Siria, Assad non si piega “Complotto contro di noi nessun accordo con i sabotatori”
BEIRUT – Nessun accordo è possibile con i «sabotatori» e i «banditi armati», che sfruttano per i loro fini la buona fede dei siriani, ma, con gli altri, i dimostranti che «avanzano richieste legittime», il «dialogo nazionale» non soltanto s’intensificherà , ma produrrà le tanto auspicate riforme in pochi mesi. Nel frattempo, i cittadini del Nord della Siria, che sono fuggiti (oltre diecimila), o stanno cercando di fuggire (altri diecimila) nella vicina Turchia possono tornare a casa, perché non è vero, come dicono i media, che l’esercito è stato mandato lì per tagliare loro la strada della salvezza, o per vendicarsi delle violenze esplose a Jisr al Shugur, ma «per proteggerli». Parola di Bashar el Assad.
E’ apparso teso e stanco, il quarantacinquenne presidente siriano, durante il discorso di un’ora e 20 minuti – il terzo da quando è esplosa la protesta, a metà marzo – fatto ieri davanti ad una folla di invitati dall’ovazione facile, nell’aula magna dell’Università di Damasco. I distillatori più attenti del verbo del leader siriano hanno colto alcune differenze degne di nota rispetto ai precedenti interventi, ma non una vera svolta, una proposta coraggiosa e dirompente, diretta a soddisfare se non tutte, almeno in parte, le richieste avanzate dai dimostranti. La risposta degli oppositori, di conseguenza, si può riassumere così: proposta non ricevibile. Manifestazioni, seppur di portata limitata, si sono avute ad Homs, Latakia, Aleppo e in qualche quartiere di Damasco con slogan di scorno spesso trascendenti nell’insulto («Bugiardo! Bugiardo»).

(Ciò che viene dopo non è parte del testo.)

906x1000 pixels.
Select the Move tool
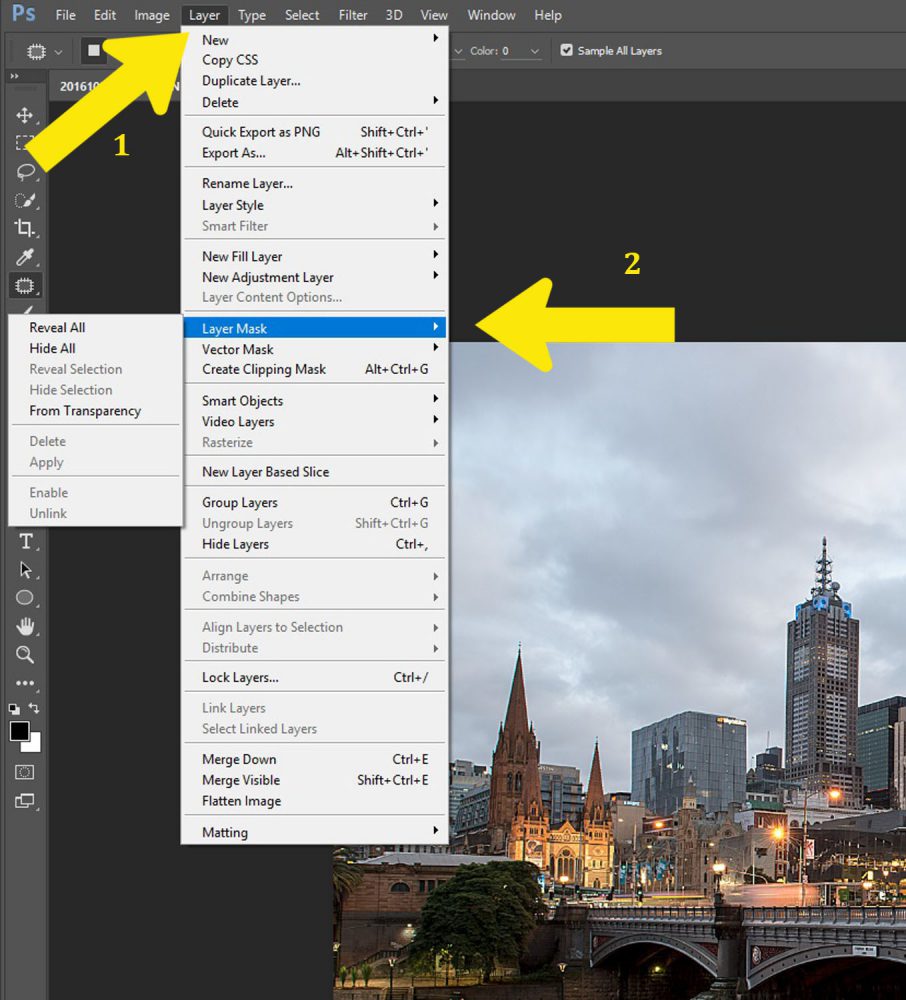point(25,115)
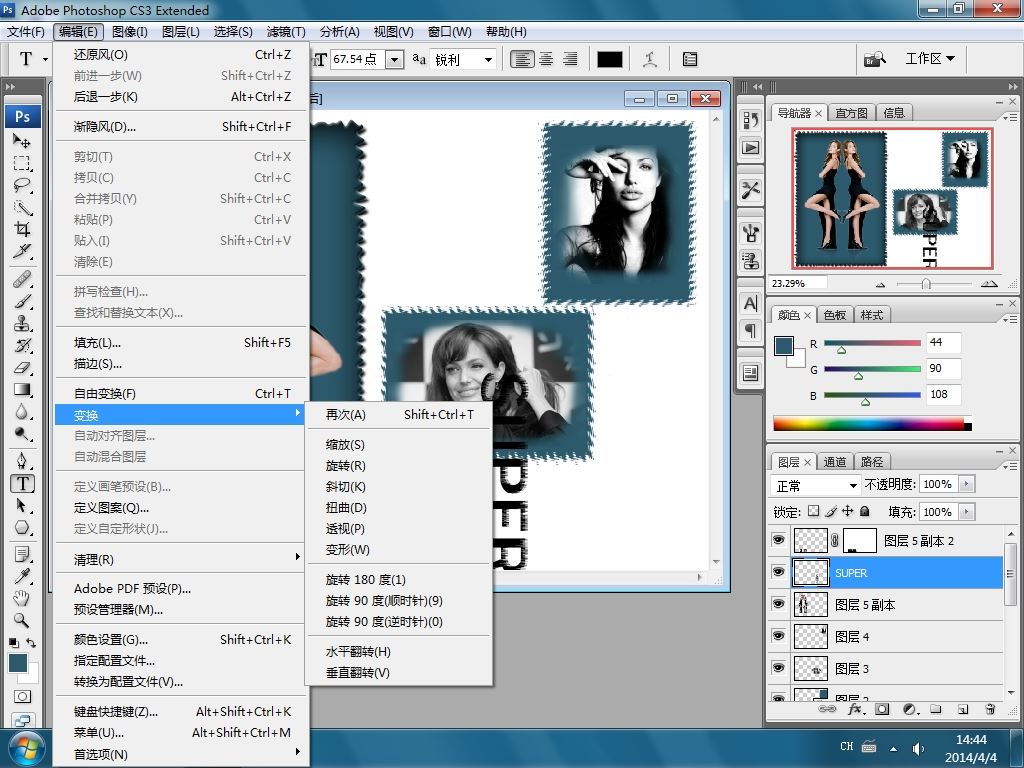
Task: Expand the blend mode 正常 dropdown
Action: (x=816, y=485)
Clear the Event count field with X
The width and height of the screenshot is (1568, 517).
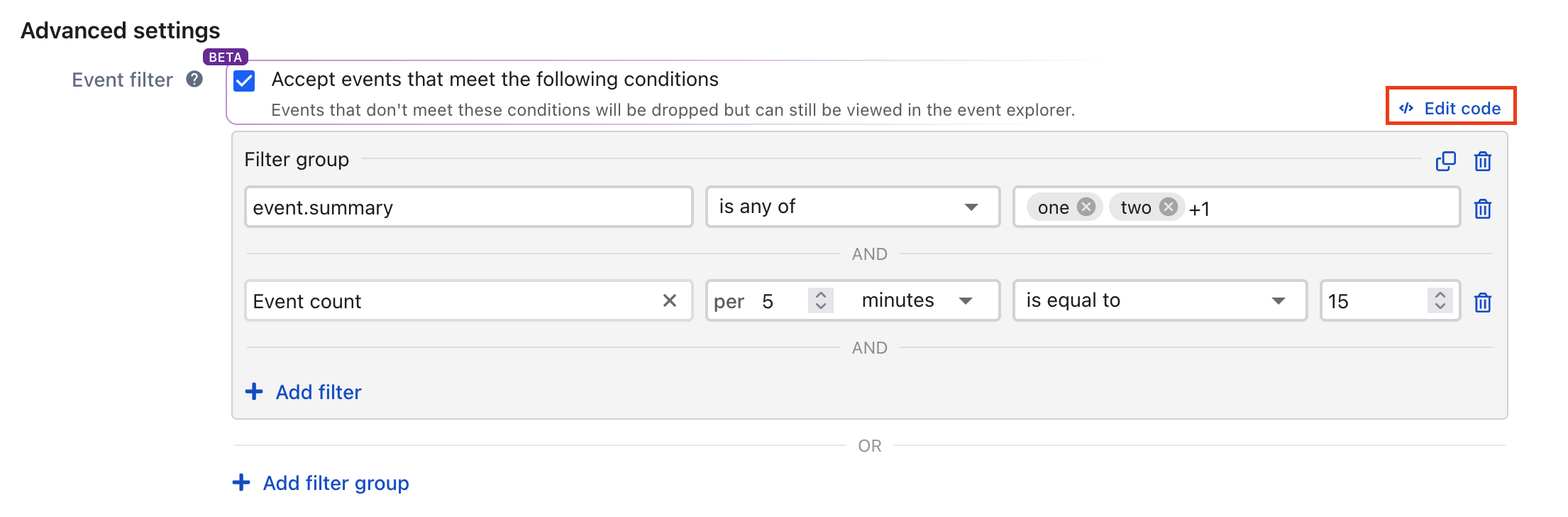tap(669, 300)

In sostanza, neanche stavolta Bashar el Assad ha potuto fare a meno di evocare la teoria del complotto contro la Siria. Un complotto fomentato da oscuri ambienti internazionali e gestito sul terreno da una minoranza di «sabotatori» che hanno sequestrato per i loro loschi fini le legittime richieste della gente. I quali sabotatori, assicura il presidente siriano, sarebbero in possesso di armi e mezzi (di telefonia) ultra moderni.

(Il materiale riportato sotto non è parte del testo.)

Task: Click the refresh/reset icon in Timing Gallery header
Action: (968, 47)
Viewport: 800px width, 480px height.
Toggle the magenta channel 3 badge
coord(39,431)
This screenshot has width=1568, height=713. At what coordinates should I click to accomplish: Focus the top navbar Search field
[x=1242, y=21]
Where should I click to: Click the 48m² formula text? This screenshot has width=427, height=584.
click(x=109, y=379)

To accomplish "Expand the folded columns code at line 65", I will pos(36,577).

Tuttavia, stavolta, contrariamente ai precedenti discorsi, Assad non si è nascosto la profondità della crisi e le sue implicazioni più gravi (tra cui ha citato il rischio che il sistema economico crolli). E poiché in gioco è il futuro della Siria, ecco allora la necessità di seguire la via delle riforme e del «dialogo nazionale». Dialogo che dovrà realizzarsi nell’ambito di un comitato di oltre cento persone, di cui s’ignora chi sarà chiamato a far parte, che avranno il compito di valutare e raccomandare al nuovo parlamento che dovrebbe essere eletto in agosto le proposte per cambiare il sistema politico e la stessa costituzione. E’ del tutto evidente che Assad si propone come l’unica fonte istituzionale in grado di garantire e portare a compimento questo cambiamento epocale.

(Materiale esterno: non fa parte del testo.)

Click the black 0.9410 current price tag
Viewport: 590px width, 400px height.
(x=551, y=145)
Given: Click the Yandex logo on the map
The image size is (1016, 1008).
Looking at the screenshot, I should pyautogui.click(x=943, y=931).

Ma l’enfasi con cui Assad ha un po’ semplicisticamente descritto la sua «road map» verso una nuova Siria, contrasta fortemente con le critiche dei dissidenti. Uno di questi oppositori, il difensore dei diritti umani Walid al Bunni, liberato poche settimane fa dopo cinque anni di carcere, ha quasi schernito il discorso: «Il regime – ha detto – chiama sabotatori i dimostranti, ma non ha ancora realizzato che in Siria è in corso una rivolta popolare per la libertà e la dignità della persona». Anche quegli osservatori disposti ad entrare nel merito delle proposte di Assad, come l’analista libanese Osama Safa, hanno finito con il dare un giudizio del discorso che equivale ad una bocciatura: «Troppo poco e troppo tardi». La rivoluzione, in sintesi, continuerà , fanno sapere i dimostranti.
«Delusione» anche a livello internazionale. Le parole di Assad hanno convinto l’Unione Europea a cercare un inasprimento delle sanzioni contro il regime con l’obbiettivo di realizzare un cambiamento al vertice.